2009-11-10
Dostęp do wpisu:
Publiczny
| Moje czerwcowe maratony. (czytano: 2460 razy)
Wiosenny start na wynik był w Krakowie (pisałem o tym osobno), natomiast na czerwiec zaplanowałem 2 starty maratońskie, które z założenia potraktowałem towarzysko. Towarzysko, ale oczywiście w granicach rozsądku, czyli coś koło 3:50-4:00 (po osiągnięciu 3:30 w Krakowie). Mój wybór padł na Toruń, a właściwie Maraton Metropolii Bydgoszcz-Toruń, jak brzmi oficjalna nazwa i na kultowy Visegrad Maraton. Szczególnie w przypadku tego drugiego mogłem mieć uzasadnione obawy, czy założony wynik osiągnę, bo przecież trasa bardzo wymagająca, pogoda zazwyczaj też, no i nie biegłem tam jeszcze, a osławione trudności znałem tylko z opisów biegaczy. Dodatkowym smaczkiem była zaledwie dwutygodniowa przerwa między jednym a drugim startem. Byłem ciekaw, jak zareaguje mój organizm, bo nigdy jeszcze nie biegałem dwóch maratonów w takim krótkim odstępie. Ale po kolei…
Najpierw była metropolia Bydgoszcz-Toruń (nazwa cokolwiek dziwna jak dla mnie). Organizacyjnie bez zarzutu: biuro, pasta party, prezentacja elity (głównie zza wschodniej granicy), darmowy nocleg na sali gimnastycznej, depozyt, transport na start do Bydgoszczy, prysznice po biegu, piwo, posiłek. Wszystko tak jak powinno być. Do tego dołożyła się idealna biegowa pogoda (12-14 0C i pochmurno) i płaska, szybka trasa (2 mało znaczące podbiegi). Aż żal, że się człowiek na życiówkę nie zasadzał, no ale trudno planować główny start na wynik w czerwcu. A sam bieg bardzo spokojny. Pierwsze 10km wolno w 55 minut, potem lekko przyspieszyłem i trzymałem do końca. Połówka w 1:54:06, a wynik końcowy 3:46:57. Wyszło dobrze, bo druga połówka o ponad minutę szybciej niż pierwsza, a ponadto od 5km biegłem w towarzystwie poznanego na trasie kolegi Piotra, z którym sukcesywnie wyprzedzaliśmy kolejnych biegaczy i którego ostatecznie udało mi się doprowadzić do mety na życiówkę poprawioną o 4 minuty. Tak więc poczułem satysfakcję, bo sprawdziłem się w roli indywidualnego pacemakera, choć to moje zającowanie wyszło całkiem przypadkowo, tak zupełnie w praniu, można by rzec. Generalnie bardzo pozytywna impreza z jednym zasadniczym minusem, a mianowicie brakiem zainteresowania ze strony kibiców w samym Toruniu. Smutno się biegnie ostatni kilometr bulwarem nadwiślańskim i potem ulicami starówki, kiedy nikogo dookoła to nie interesuje. Rok wcześniej, kiedy pogoda sprzyjała kibicowaniu było niestety podobnie.
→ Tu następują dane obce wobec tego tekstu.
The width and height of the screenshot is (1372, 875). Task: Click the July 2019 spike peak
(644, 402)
Natomiast 2 tygodnie później wybrałem się na Visegrad Maraton. Maraton nazywany kultowym, najlepiej zorganizowanym itp., itd. No i cóż…, chyba rzeczywiście tak jest. I potrzebny jest chyba również osobny wpis (który popełnię zapewne), aby opisać fenomen tej niezwykłej imprezy maratońskiej. Dość powiedzieć, że na tej cholernie wymagającej trasie udało mi się pobiec prawie 3 minuty szybciej niż 2 tygodnie wcześniej w Toruniu. Tym samym przekonałem się sam na sobie, że dobrze mi robi start w 2 biegach maratońskich w odstępie 2 tygodni. Nie było to oczywiście bieganie na maxa, bo i takie nie miało być, niemniej jednak w tym drugim czerwcowym maratonie czułem się jakby lepiej niż w pierwszym, pomimo zdecydowanie trudniejszej trasy. Poza tym pogoda też nie rozpieszczała biegaczy, bo po stronie słowackiej (29km) było zimno i deszczowo, a po stronie polskiej było zimno i bardzo deszczowo, ulewnie wręcz. Wychłodziłem się potwornie. Ostatni raz tak sine usta jak po tym maratonie miałem w wieku lat kilku, kiedy to za nic nie chciałem wyjść z wody morskiej, gdzieś na polskim wybrzeżu, hehehehe…. A wynik? Pozytywny, bo połówka w 1:52:40, druga minutę szybciej i ostatecznie 3:44:09. Zważywszy na profil trasy byłem wielce usatysfakcjonowany. Generalnie wrażenia niezapomniane, zasługujące na osobny wpis, jak już wcześniej wspomniałem.
Generalnie moje czerwcowe maratony odbieram bardzo pozytywnie. Wyniki w stosunku do założeń osiągnąłem satysfakcjonujące i do tego na zupełnym luzie. Czego chcieć więcej?...
No a w czerwcu 2010 prawdopodobnie zestaw startowy będzie ten sam. To znaczy Visegrad Maraton absolutnie obowiązkowo, choćby nie wiem co!, a Toruń już mniej obowiązkowo, ale zapewne także…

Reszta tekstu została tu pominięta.